Saturday, April 10, 2010

:) Michael Franti Say Hey

This video is nothing but happy loving people. I was sick for three weeks, now have horrid itchy claw my eyes out allergies. But this video, it makes me teh happeh. That's interweb speak for 'the happy' aka just plain happy. Every one in this video is smiling, dancing and saying those three words that scare people so much. And I love the setting. And the people; black, white, ROYGBIV (I never quite got why there is blue indigo and violet in science and only blue and purple in our standard american version of the rainbow). Anyway, I can't help but smile watching this. It makes me warm n fuzzy. Ugh. So does the Nyquil. And again with the insomnia. My itchy face wakes me up :( with the running nose and face tickles. So i watch this. I feel love for humankind. You should watch it and smile, too.

So, since my beautiful comp with it's brand new OS and HD, with ten gazillion gigs of memory, cannot make a link.... (I'm sure it's not me, human error could SO not be the prob) I beg you. Go to utube. Search for Michael Franti 'Say Hey'.
Do it now.
Will work on figuring linkage out while you do that.

Tuesday, March 16, 2010

just some stuff

Still sick. Day 9, 10? May have to spring for a doctor. Meanwhile I'd like to share this awesome poem.

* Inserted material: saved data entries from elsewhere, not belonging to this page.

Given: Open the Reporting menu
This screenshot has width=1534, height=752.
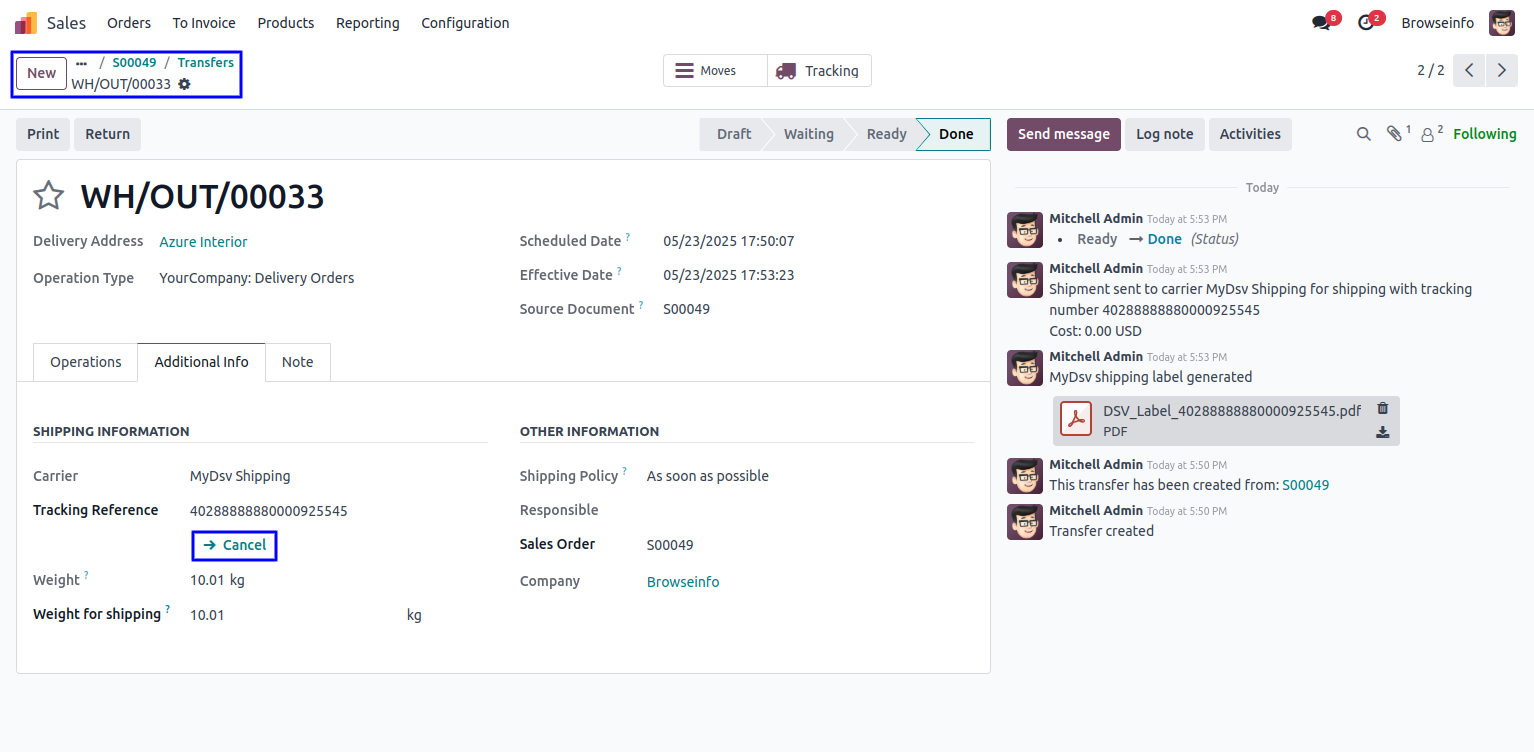Looking at the screenshot, I should 367,23.
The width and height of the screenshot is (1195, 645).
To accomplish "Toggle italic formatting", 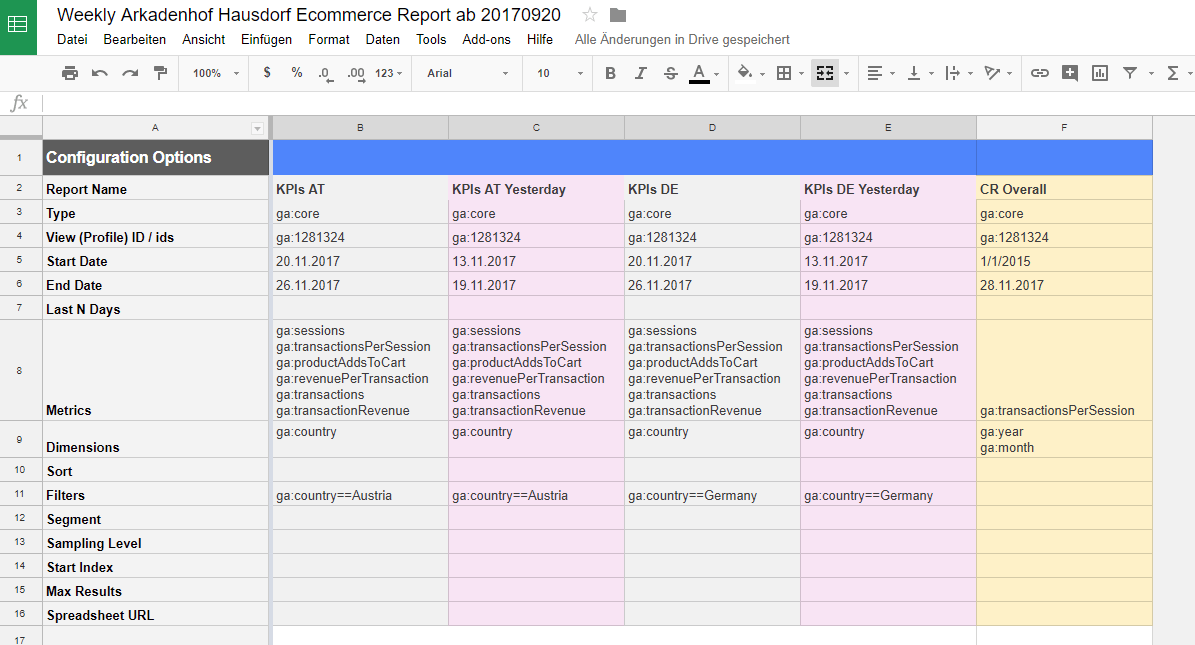I will coord(640,73).
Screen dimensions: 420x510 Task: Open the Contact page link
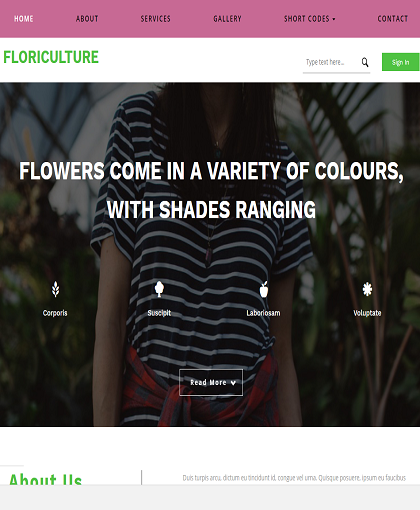[x=393, y=19]
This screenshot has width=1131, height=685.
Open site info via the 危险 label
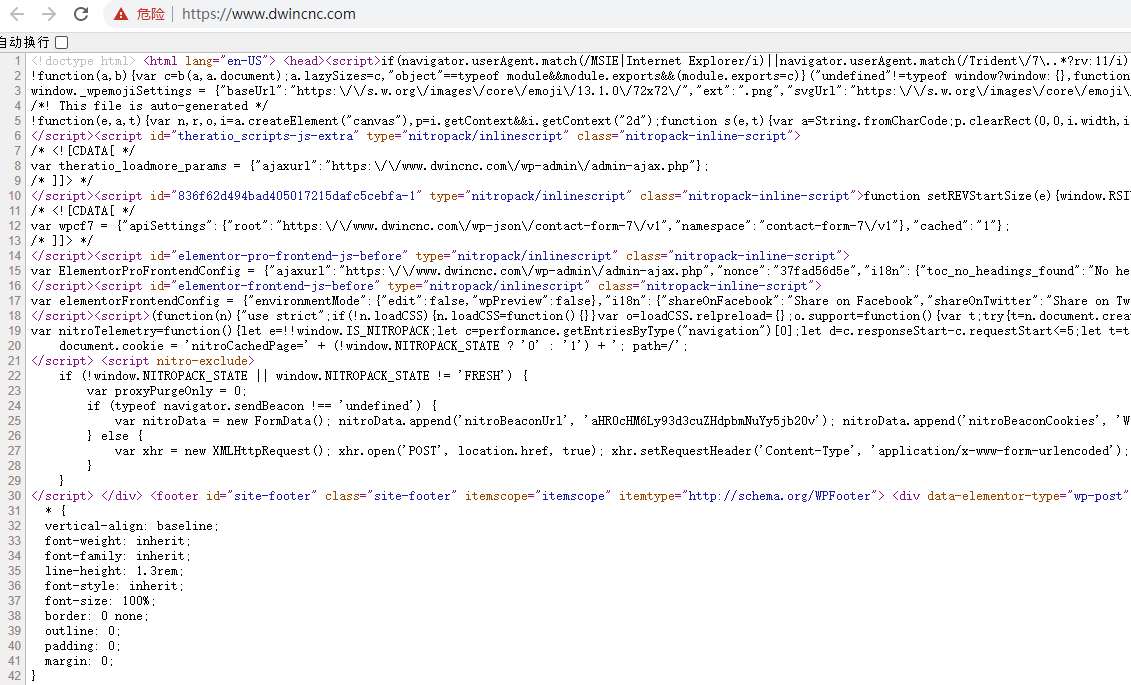pyautogui.click(x=151, y=15)
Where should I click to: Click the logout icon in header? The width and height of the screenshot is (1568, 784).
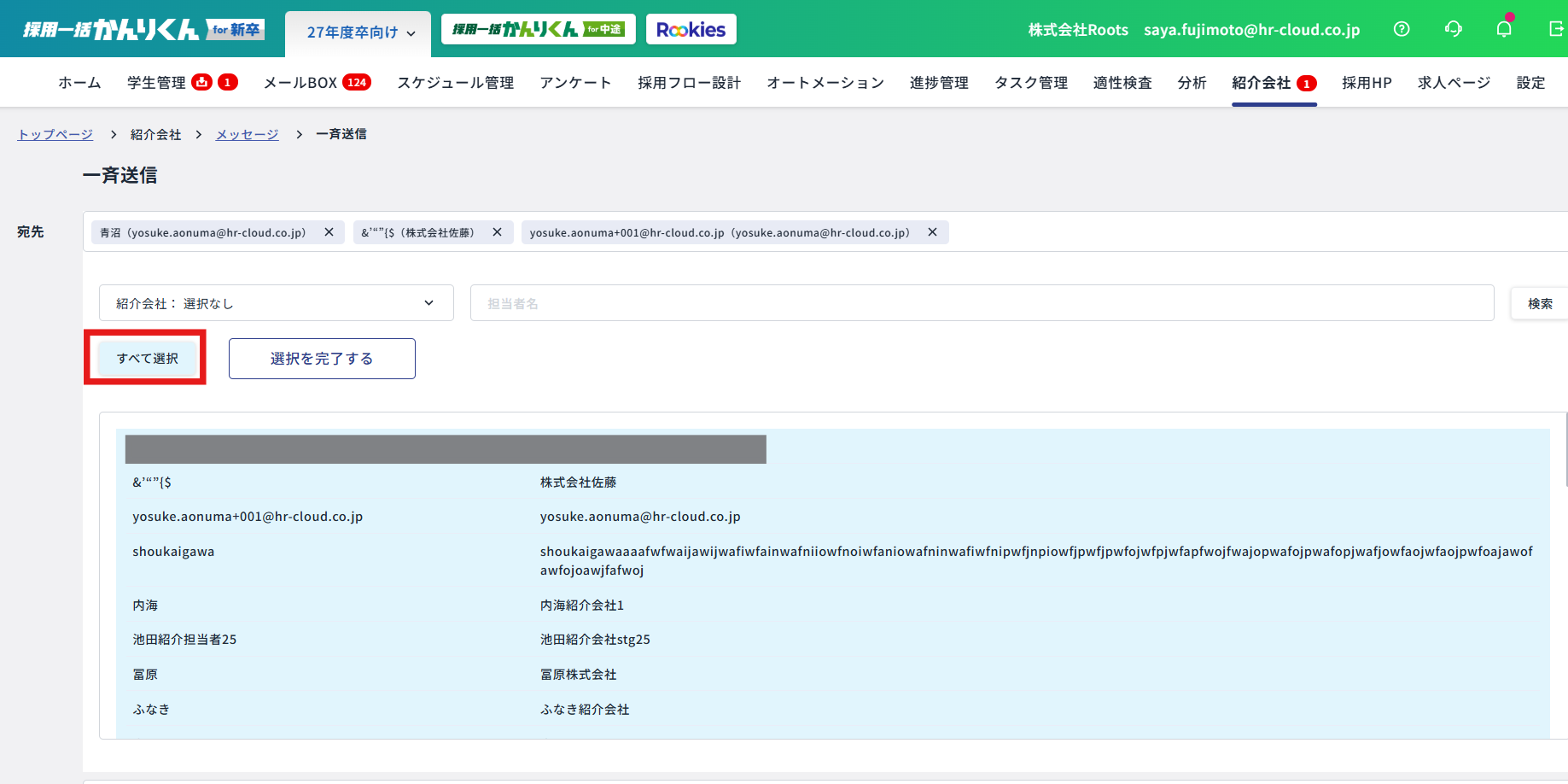(x=1556, y=29)
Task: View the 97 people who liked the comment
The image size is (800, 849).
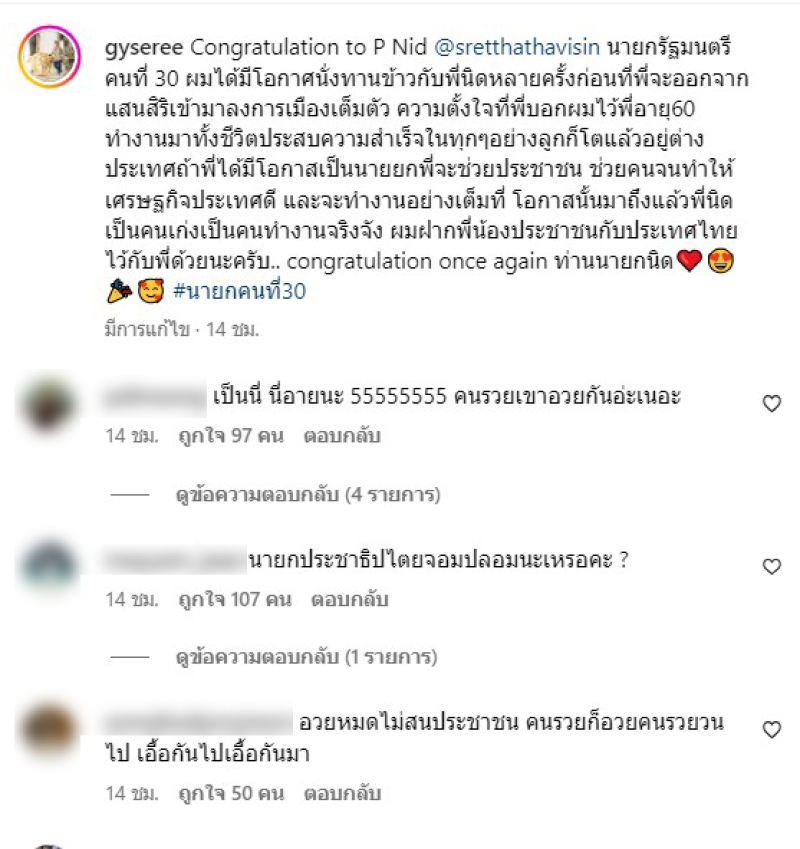Action: 231,435
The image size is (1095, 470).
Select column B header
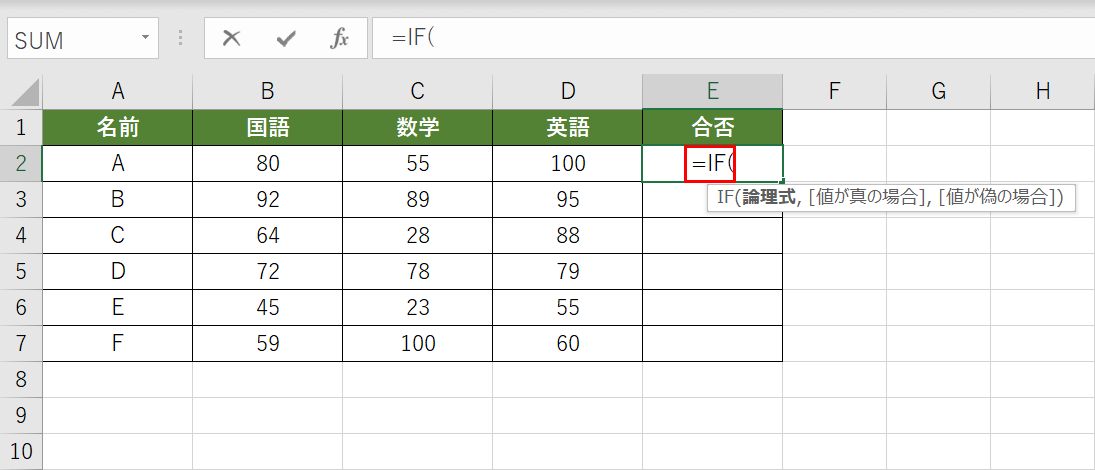(x=267, y=91)
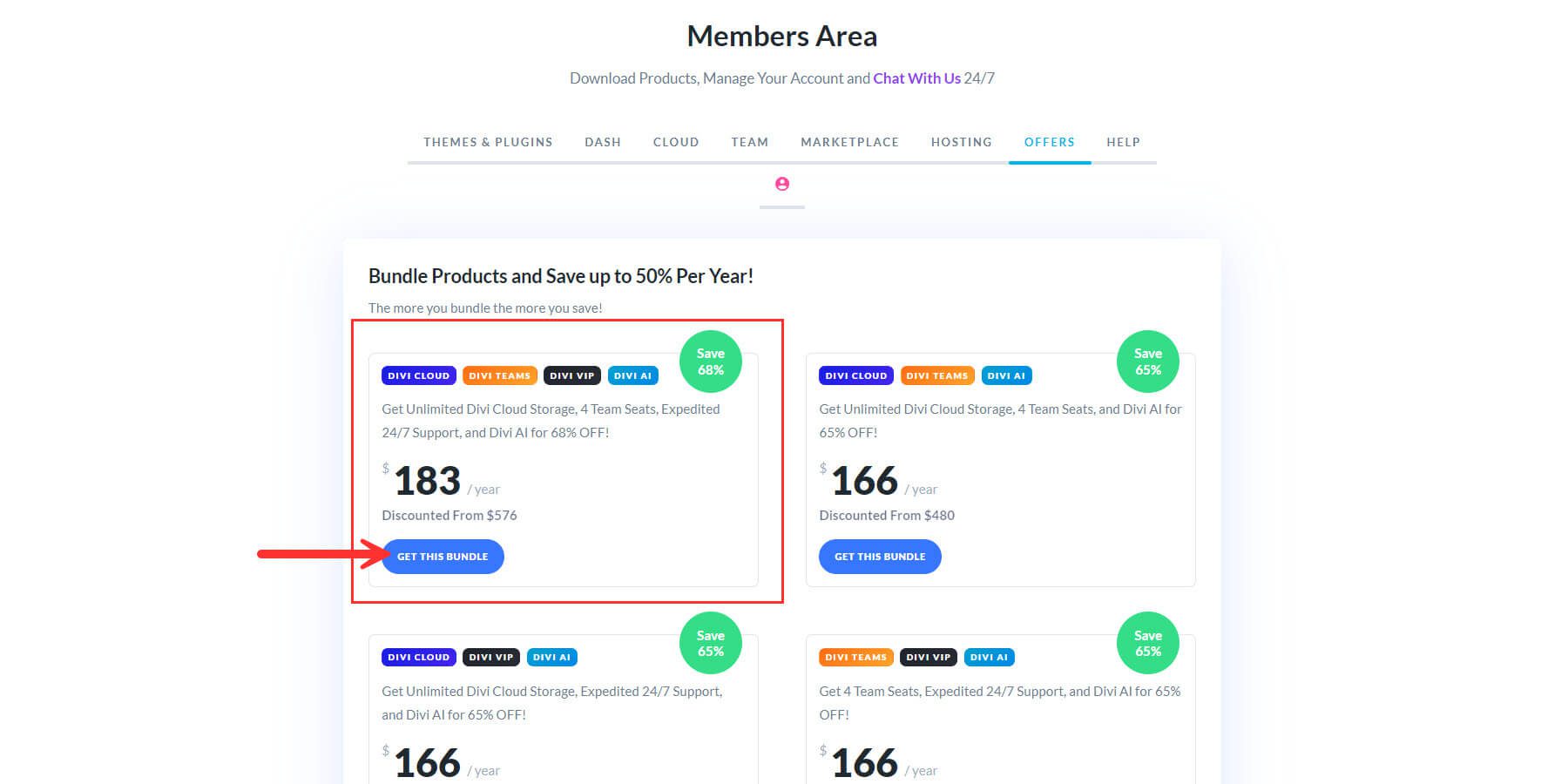The image size is (1568, 784).
Task: Select the DIVI VIP badge in the first bundle
Action: click(x=571, y=375)
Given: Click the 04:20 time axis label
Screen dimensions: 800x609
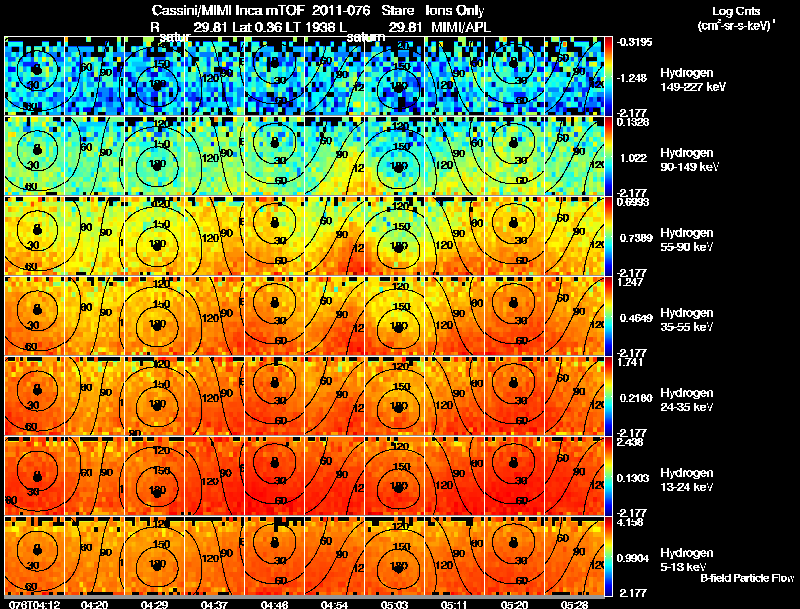Looking at the screenshot, I should pos(94,605).
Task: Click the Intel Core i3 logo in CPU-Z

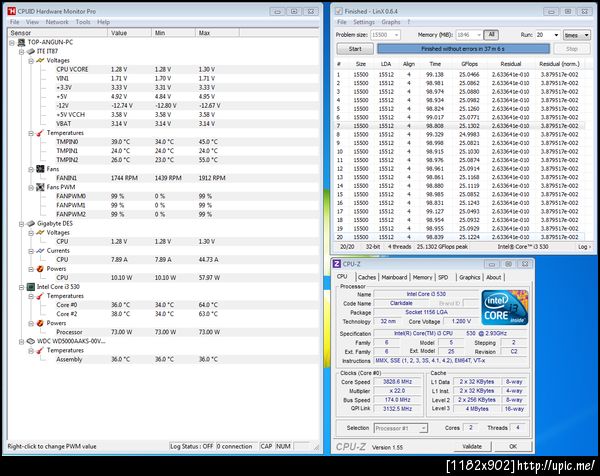Action: [x=505, y=308]
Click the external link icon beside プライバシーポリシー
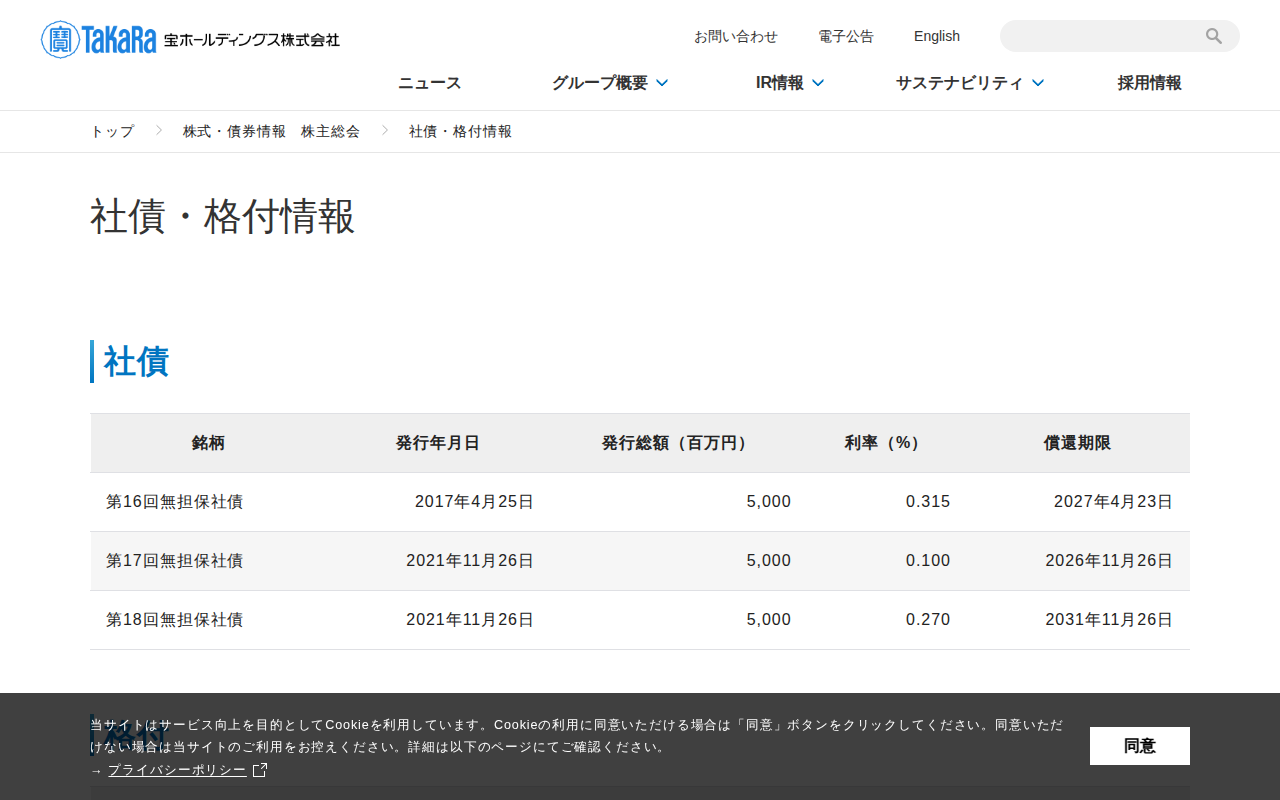The image size is (1280, 800). 260,770
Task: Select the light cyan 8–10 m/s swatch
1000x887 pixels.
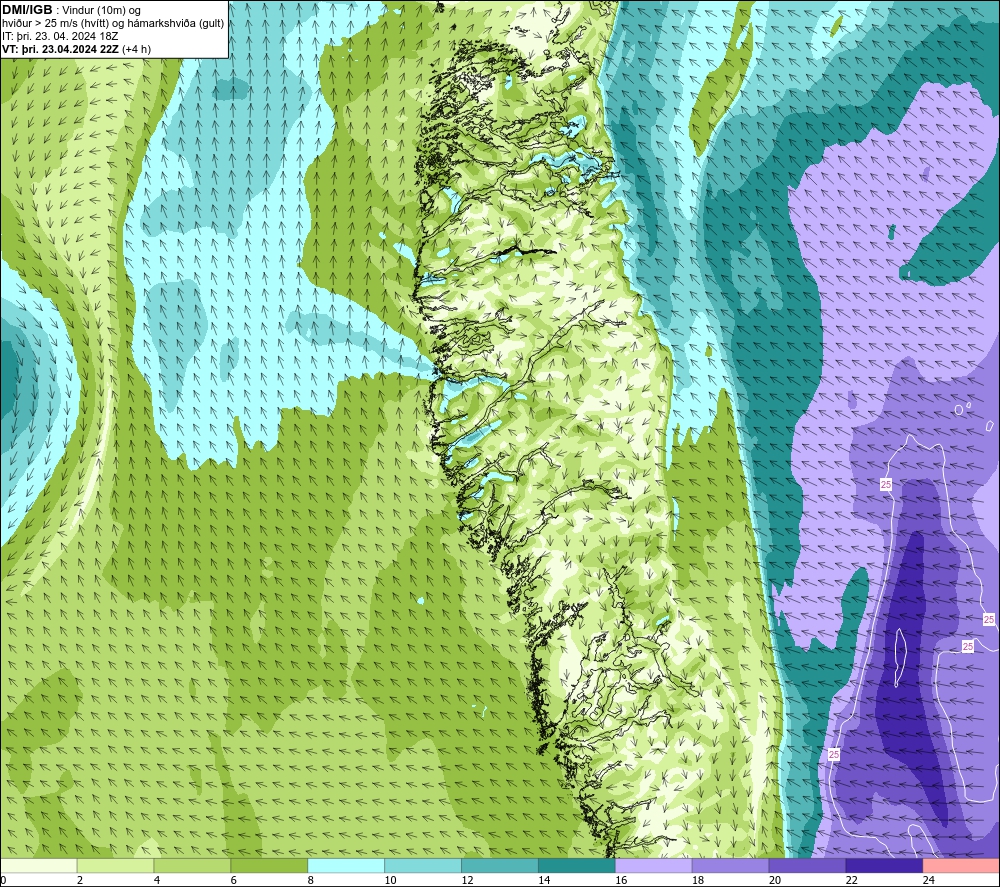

Gigin alone at the bottom of the hill
Our protagonist named Bill
Sets his his sights on an Anchor Steam pint
All he needs is 13 quarters
Congregated in his hat
A crow, a scavenger type
California redemption provides him with his rent
Room and board inside of, a fifth, of comfort
As the wind penetrates his bones
His mind keeps focused
Tidal waves of sound catapulted
From his horn, wail like lovers
The coins don't drop consistent as does the mercury
His meter slows realizing a zenith
He's reached perfection
No one did see him die

Anyway that is a punk song by NOFX called "Scavenger Type". I'm terrible at understanding art, especially the abstract stuff... I listened to this song for 5 years before finally getting that it was about a homeless guy. I just liked the sound. It's dang mellow, especially being in the punk genre. But I gotta say the details are awesome.. like the mercury, aka temperature, dropping, the "fifth of comfort" being a bottle of Southern Co... Well, gotta take some Nyquil and try to beat this bug. Spring waits for no woman. There is so much I need to do but just standing exhausts me. Dang it. Wish me health.

Saturday, March 13, 2010

Oh em gee. I have been sick for 7 days. That sounds like... a line from an old poem or song or something.
For seven days and seven nights,
I've suffered pain, but fought the fight.
Ok that was lame. I'm SLOWLY getting better, though I have a fever this mornin'. Managed to sleep through the last two nights though; previously I'd been waking up for hours of pain, fever chills, and more pain. I thought my throat was trying to kill me. Now my throat is almost better ( I still sound like a frog) but I've still got something like the worst cold ever. At least I've had an appetite through this whole ordeal (my stomach is currently reminding me). Course, trying to eat is real fun when your nose might as well be stopped with cement. I'm sure you really needed that detail. But I lose my breath just eating 'cause it's so ingrained in me to chew with my mouth closed. Anyhoo!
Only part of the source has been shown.